Economist Joseph A. Schumpeter coined a phrase to describe such a cycle: creative destruction. Progress in capitalism occurs, he believed, only through failure and change.

“That's what we're living through right now, and it's not very comfortable,” said Michael D. Granoff, a Worcester native and founder of Pomona Capital of New York, a private-equity fund. “From the ashes, though, I expect to see a whole new set of pretty interesting companies.”

What follows is a look at how the largest investment of venture capital in history -- both nationally and in Central Massachusetts -- has affected those directly involved in the great venture boom at the turn of the century.

It is an accepted principle of the venture capital industry that, out of every 10 companies financed, one or two will succeed, three or four may be sold at a modest profit and the rest will fail.

A study by VentureOne found that 20 percent of the companies that received venture financing during 1999 and 2000 are out of business. That percentage will likely surpass 50 percent by the end of year, according to VentureOne.

Few venture investors like to own up to their failures, however. “It's always been a public secret that the VCs have a lot of money in troubled companies, but they don't want anybody to know about it, because then they can't raise any more money,” said A. Larry Lindsey, managing director of SageGroup Strategies of Northboro, which helps troubled companies find financing and manage turnarounds.

Peter S. Cohan of Marlboro ran a venture capital investment company from 1996 to 2001. Today, he has opted for the more tranquil career of writing and lecturing about investing and technology trends.

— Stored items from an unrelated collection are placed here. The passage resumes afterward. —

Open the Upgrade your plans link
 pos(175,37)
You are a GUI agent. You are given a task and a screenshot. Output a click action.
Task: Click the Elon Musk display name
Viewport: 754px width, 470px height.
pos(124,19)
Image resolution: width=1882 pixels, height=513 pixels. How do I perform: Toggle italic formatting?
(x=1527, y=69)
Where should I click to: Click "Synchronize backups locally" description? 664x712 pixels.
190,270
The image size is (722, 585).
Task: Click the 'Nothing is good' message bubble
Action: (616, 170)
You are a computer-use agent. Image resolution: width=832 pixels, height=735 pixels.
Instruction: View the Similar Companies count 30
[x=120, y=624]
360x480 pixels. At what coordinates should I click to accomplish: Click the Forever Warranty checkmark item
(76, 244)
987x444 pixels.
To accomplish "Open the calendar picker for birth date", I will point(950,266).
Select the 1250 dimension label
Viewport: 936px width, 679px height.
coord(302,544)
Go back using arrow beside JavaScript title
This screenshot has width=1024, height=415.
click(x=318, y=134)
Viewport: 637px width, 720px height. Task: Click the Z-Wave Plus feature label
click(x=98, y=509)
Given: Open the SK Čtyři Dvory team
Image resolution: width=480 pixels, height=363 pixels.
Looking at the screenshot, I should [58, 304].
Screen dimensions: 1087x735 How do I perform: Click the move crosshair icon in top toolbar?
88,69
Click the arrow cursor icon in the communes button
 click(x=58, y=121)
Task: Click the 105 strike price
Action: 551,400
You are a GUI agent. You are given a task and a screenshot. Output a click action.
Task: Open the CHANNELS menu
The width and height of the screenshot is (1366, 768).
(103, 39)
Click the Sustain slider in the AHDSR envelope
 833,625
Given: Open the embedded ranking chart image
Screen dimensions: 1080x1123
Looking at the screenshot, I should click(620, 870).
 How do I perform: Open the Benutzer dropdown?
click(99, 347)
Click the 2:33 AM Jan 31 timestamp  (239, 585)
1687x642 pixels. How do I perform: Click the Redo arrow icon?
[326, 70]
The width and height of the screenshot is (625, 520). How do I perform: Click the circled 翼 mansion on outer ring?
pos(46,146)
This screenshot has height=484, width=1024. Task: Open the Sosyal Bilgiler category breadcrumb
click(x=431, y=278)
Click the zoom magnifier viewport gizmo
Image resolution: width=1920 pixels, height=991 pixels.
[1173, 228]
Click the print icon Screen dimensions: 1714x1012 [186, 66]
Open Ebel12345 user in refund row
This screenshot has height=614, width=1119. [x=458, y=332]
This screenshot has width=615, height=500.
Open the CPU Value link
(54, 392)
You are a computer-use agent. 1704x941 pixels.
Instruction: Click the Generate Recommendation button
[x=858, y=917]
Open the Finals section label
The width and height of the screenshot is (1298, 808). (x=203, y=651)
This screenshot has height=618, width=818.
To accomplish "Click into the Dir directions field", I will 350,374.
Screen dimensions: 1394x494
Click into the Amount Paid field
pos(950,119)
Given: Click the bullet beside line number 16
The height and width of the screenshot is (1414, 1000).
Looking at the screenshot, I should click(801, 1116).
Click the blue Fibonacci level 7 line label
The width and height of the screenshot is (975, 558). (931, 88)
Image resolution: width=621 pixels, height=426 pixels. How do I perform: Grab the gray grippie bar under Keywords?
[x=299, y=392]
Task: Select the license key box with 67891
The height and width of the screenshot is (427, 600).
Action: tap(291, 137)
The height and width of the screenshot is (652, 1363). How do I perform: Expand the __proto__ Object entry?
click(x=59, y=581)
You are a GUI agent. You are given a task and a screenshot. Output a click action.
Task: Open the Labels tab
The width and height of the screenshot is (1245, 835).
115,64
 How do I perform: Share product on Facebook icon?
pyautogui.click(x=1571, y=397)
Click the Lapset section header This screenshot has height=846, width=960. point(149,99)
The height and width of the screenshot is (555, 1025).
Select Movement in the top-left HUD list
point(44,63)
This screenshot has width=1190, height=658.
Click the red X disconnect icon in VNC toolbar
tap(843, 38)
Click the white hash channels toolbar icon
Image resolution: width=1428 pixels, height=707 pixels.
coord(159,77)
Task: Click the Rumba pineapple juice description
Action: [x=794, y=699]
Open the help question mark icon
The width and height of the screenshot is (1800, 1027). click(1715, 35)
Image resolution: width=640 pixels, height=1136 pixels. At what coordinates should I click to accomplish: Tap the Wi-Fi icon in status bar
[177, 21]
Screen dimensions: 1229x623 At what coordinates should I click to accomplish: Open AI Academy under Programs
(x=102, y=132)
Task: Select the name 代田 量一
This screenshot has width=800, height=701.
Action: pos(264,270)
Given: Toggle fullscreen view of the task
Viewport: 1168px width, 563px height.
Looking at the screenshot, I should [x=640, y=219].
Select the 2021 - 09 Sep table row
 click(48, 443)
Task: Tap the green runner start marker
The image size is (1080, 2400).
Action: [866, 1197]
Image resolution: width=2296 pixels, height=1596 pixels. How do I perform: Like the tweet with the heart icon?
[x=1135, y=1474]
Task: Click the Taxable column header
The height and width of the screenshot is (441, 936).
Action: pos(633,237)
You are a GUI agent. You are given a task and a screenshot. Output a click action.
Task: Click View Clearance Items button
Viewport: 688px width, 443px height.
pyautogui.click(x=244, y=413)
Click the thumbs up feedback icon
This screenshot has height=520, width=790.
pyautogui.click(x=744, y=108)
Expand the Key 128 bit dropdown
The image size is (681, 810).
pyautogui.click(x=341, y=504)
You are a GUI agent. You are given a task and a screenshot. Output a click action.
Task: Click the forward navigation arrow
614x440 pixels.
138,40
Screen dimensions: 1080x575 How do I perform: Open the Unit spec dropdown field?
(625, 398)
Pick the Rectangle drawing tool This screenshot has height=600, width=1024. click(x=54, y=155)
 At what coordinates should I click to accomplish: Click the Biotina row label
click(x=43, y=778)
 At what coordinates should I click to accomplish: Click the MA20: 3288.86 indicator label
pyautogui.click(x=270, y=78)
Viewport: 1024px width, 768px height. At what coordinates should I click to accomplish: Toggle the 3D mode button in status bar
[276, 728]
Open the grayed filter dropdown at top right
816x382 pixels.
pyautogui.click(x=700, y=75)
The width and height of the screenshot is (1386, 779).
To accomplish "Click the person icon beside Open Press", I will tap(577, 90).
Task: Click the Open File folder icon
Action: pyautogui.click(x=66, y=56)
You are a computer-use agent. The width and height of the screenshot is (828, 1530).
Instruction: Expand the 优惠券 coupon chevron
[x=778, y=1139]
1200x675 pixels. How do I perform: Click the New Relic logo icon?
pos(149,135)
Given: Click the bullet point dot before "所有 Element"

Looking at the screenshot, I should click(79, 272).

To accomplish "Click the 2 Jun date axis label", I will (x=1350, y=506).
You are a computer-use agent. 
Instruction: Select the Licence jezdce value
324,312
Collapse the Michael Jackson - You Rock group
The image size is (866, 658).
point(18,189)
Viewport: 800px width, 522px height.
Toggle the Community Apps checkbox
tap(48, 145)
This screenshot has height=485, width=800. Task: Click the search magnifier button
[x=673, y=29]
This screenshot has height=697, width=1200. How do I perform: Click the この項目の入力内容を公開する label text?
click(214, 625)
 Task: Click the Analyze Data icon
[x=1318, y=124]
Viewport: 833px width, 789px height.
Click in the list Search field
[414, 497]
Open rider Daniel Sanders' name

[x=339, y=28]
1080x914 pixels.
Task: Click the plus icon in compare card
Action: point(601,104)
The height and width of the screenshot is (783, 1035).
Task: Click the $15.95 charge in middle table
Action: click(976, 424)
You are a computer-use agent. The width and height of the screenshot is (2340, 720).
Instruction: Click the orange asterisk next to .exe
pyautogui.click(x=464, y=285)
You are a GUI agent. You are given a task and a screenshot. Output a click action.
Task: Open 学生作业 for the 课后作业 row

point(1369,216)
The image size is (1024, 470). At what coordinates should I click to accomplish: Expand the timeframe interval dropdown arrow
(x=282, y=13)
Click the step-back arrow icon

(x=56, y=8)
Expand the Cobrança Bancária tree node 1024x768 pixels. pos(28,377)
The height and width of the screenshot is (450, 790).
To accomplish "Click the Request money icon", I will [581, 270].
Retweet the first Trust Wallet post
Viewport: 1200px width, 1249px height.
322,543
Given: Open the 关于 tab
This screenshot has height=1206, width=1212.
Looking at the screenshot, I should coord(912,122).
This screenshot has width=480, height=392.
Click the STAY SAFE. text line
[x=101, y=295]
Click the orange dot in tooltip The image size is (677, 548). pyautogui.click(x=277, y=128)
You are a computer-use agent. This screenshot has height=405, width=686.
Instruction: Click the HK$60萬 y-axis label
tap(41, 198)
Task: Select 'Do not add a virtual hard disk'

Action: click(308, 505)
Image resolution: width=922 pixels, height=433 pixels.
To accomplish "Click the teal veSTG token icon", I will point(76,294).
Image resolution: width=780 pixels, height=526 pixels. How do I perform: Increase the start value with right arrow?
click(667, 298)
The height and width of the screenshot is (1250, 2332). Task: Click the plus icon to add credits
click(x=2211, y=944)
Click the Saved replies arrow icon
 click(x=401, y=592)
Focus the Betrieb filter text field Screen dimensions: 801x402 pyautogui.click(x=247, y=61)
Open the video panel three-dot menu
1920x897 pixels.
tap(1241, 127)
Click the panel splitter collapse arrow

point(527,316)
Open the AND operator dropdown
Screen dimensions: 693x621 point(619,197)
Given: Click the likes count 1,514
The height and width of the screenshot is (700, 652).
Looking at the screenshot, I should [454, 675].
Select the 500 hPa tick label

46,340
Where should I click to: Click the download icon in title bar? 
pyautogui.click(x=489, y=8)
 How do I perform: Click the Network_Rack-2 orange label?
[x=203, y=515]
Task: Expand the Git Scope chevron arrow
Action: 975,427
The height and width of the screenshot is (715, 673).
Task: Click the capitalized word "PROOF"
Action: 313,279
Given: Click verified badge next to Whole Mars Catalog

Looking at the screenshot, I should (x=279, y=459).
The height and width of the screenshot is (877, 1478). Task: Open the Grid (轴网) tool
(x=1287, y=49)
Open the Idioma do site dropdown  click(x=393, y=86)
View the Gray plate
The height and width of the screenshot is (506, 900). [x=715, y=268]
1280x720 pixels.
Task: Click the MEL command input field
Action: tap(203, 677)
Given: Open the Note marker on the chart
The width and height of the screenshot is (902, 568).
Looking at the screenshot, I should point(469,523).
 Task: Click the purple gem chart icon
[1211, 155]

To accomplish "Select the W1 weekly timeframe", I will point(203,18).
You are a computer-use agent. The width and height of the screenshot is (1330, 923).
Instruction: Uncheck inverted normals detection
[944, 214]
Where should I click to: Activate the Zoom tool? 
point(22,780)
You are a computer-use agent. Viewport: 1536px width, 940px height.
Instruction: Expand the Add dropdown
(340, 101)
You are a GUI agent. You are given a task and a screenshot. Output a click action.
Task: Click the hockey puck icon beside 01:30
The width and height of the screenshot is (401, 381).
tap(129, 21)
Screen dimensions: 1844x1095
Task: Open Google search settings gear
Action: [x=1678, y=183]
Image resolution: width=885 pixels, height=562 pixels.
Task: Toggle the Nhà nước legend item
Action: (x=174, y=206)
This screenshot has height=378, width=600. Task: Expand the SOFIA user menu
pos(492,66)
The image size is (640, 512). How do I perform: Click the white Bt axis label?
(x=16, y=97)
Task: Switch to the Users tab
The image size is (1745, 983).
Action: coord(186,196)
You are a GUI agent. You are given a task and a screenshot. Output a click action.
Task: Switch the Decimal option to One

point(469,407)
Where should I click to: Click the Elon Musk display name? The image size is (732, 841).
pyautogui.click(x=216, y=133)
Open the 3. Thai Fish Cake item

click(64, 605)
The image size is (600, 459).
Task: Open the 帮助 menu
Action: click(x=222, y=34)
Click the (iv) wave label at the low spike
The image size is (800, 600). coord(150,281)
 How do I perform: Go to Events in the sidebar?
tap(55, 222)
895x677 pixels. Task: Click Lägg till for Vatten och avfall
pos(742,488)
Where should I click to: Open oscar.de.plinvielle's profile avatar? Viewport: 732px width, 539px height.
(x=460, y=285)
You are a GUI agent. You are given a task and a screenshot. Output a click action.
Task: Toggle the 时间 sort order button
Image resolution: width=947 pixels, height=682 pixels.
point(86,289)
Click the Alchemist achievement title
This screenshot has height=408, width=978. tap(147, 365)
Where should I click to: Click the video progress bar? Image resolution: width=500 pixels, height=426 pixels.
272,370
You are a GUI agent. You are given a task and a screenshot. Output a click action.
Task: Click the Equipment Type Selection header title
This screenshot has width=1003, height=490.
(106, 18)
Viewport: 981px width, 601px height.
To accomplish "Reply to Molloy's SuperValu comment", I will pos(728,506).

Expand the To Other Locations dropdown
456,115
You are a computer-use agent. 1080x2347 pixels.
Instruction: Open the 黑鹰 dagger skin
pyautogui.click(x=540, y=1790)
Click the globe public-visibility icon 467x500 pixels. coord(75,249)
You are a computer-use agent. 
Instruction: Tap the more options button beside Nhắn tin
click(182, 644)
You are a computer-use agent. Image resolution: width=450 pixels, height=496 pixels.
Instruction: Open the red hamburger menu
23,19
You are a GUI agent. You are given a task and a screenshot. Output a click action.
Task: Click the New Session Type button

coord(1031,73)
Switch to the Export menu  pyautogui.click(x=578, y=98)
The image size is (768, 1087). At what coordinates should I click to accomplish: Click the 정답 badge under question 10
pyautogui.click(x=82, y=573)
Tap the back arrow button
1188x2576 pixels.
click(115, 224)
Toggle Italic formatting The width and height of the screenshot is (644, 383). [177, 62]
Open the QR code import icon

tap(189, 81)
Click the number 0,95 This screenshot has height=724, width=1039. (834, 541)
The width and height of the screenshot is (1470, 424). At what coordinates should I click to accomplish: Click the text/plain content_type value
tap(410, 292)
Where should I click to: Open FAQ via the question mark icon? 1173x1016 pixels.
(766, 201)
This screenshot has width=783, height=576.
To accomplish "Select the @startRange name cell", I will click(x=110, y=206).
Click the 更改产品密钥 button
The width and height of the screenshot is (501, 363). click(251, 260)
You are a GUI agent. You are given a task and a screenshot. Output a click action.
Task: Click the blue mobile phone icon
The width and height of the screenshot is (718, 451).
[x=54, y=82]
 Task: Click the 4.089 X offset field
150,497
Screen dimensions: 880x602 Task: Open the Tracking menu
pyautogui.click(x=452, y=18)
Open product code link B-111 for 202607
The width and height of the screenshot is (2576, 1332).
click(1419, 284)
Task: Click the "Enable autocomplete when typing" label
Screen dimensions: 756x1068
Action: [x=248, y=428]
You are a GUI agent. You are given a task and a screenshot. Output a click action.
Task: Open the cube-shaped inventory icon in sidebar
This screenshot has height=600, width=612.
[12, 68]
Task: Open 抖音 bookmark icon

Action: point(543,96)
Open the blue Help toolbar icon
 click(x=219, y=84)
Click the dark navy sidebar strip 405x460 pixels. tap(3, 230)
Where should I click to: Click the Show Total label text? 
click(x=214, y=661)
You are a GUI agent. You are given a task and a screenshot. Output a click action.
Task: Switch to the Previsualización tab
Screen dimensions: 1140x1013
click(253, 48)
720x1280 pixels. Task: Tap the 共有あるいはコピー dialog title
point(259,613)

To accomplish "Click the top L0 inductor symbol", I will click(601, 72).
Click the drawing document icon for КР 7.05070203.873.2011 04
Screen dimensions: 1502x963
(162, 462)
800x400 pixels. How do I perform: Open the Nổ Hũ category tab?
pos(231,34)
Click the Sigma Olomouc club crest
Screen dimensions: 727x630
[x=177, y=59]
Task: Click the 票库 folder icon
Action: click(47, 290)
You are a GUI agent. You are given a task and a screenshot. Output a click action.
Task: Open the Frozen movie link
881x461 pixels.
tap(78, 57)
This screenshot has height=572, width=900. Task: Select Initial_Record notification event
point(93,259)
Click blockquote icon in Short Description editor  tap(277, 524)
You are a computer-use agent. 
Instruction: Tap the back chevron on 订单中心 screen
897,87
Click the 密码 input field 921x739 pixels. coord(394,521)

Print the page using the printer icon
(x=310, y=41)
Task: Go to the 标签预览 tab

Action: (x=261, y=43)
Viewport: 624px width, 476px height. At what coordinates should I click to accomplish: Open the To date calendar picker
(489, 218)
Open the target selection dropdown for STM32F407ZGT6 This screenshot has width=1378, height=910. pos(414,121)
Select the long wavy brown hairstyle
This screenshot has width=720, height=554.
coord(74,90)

Like every other venture investor, he has experienced huge successes -- and some failures he'd rather not discuss.

One of his investments, Suppliermarket.com of Waltham, was sold to Ariba Inc. in 2000 for $930 million in stock. Another, Andromedia, an Internet software company, was acquired in December 1999 for $440 million in stock.

“What it boils down to is venture capital investing is very risky, which was something you could forget between 1998 and 2000,” he said. “Now, there is tons of capital down the tubes.”

Such cycles are a necessary evil of capitalism, he said. “If you want nice, steady growth, you can go to Soviet-style, five-year planning,” he said.

Still, Mr. Cohan worries about all the people who lost jobs at venture-funded companies, including some he financed. He also worries about the state's stagnant economy. The current downturn, fueled in part by failed startup technology companies, seems to have no end in sight, he said.

“When you think about the last 20 years in Massachusetts technology, there was always another big thing,” he said. “Now, for the last three years we've been waiting for another big thing, but the latest surveys show that tech spending will be down again this year.”

He is hesitant to assign blame for the fallout from the most recent venture-driven boom.

“Failure still happens even if people are smart and they tried hard,” he said. “Sometimes, they just don't make it. Even if everyone's intentions are pure, you still lose your money. I knew I was taking a risk. That's how our system works. People take risks.”

Mr. Granoff, president and chief executive of Pomona Capital, takes risks every day and has registered returns of more than 20 percent each year since 1994 because of it.

Mr. Granoff's fund, named after the street in the Tatnuck section of Worcester where he grew up, buys stakes in other venture capital funds. When investors in those funds want to liquidate their position -- in other words, pull their money out early -- he buys their stakes at a discount. The investors get an immediate infusion of cash. Pomona gets positions in the venture-funded companies at reduced prices.

“What does it mean when a bubble bursts? Unfortunately, we live in a Darwinian world,” Mr. Granoff said. “The companies that make it have made it through tough times, though, and are likely to become larger, more dominant entities.”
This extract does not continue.